Sixty to 70 percent of high-school students report they have cheated. Ninety percent of students admit to having copied another student’s homework. Why is academic dishonesty so widespread? I wrote an article earlier this month that placed most of the blame on classroom culture. Currently, teachers assess students’ ability to reproduce examples and mimic lessons rather than display mastery of a concept. This is a misguided approach to learning, and it encourages students to cheat.
I specifically avoided a discussion of the question of student ethics and character in my article, not because I wanted to exonerate students from their share of the blame, but because I hoped to focus on pedagogy’s role in academic dishonesty. But just when I thought I had succeeded in divorcing character from practice for the sake of discussion, the folly of my strategy was made shockingly clear.
The day the article was published, I received an email from a college student who wanted to provide his perspective on the cheating question. I had naively assumed that my readers and my students were operating from the same ethical starting place: that cheating is wrong. How mistaken I was. Here’s a condensed version of his letter:
I cheated all throughout high school. Not only that, but I graduated as a valedictorian, National AP Scholar, Editor-in-Chief of the school newspaper, and I was accepted into the honors program at [school withheld]. To most educators, my true story is a disgrace to the system; I'm the one who got away. Now, I was talented enough in my cheating to be mostly hailed as one of the smartest and most ambitious students in my graduating class. But the one time I was caught cast a chilling shadow over my school, a shadow that briefly illuminated the overwhelming extent of cheating in my school, a shadow that no educator was then willing to confront. I have thought about that episode literally every day since it happened, and from those thoughts I have come to terms with my philosophy on cheating and how that fits into my greater perspective on education.

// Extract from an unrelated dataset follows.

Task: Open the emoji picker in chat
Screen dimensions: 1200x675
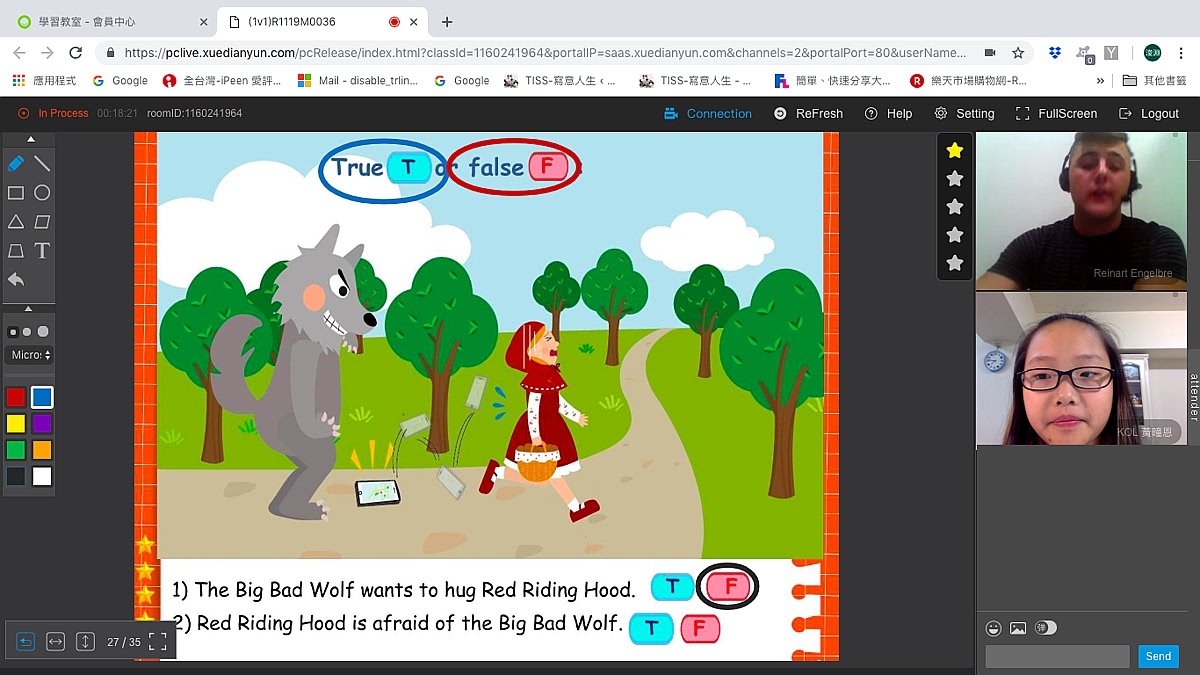Action: 993,628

It boils down to this: we are told that cheating is wrong because we are attempting to earn a grade that we do not deserve. A grade earned by cheating is not a grade reflective of our true achievement. But my contention uses identical reasoning. I cheated because the grade I would have otherwise been given was not reflective of my true learning. I never cheated in a subject that I did not learn on my own terms. That is supported by my performance in AP testing. I took 9 AP tests in high school, scoring 5s on all of them except the one I self-studied for, on which I earned a 4. Never did I cheat on any of those tests, because I felt that they were fair representations of my learning. But in AP Biology, I cheated on literally every in-class test. The curriculum and test techniques of my absolutely atrocious AP Biology class were not fair representations of my knowledge. I felt cheated of the education I deserved, and thus to earn the grade I knew I deserved, I had to cheat the system. This is only one example. I also cheated throughout physics, introduction to statistics, Spanish, chemistry, and so on. But never did I cheat a subject that I did not learn on my own terms.
While most of my fellow cheaters, with whom I often colluded, may not have philosophized their cheating as deeply as I have, they intuitively followed the same reasoning. They knew that the classes they were attending were largely not adequately teaching them. And most of them went on to attend prestigious universities, majoring in the very fields they shamelessly cheated through in high school.
This message is largely for my own good, to finally externalize these thoughts for another human being. But if you would like to investigate further this idea of principled cheating, as I call it, I would love to assist you with your journalism.
Thank you for reading.
This student felt justified—even ethically obligated—to cheat when he felt he had been denied a good education. His teachers, he argued, had cheated him out of the education he deserved and promulgated the very system I blamed for the rise of academic dishonesty. He’d responded by cheating right back in retaliation. Most journalists are thrilled when evidence comes to light that supports their argument. I, however, was devastated. It’s one thing to read the statistics on cheating, but it was quite another to be faced a real-life example of a student cheater.
This student’s reasoning reveals more than a symptom of pedagogical shortcomings. Whereas I sought to accept some culpability for the role I have played in an educational system that fosters cheating, this student sought to transfer the blame for his own ethical transgressions on others. He chose to cheat, and rather than accept his part in that act, he blames his ethical transgressions on his teachers.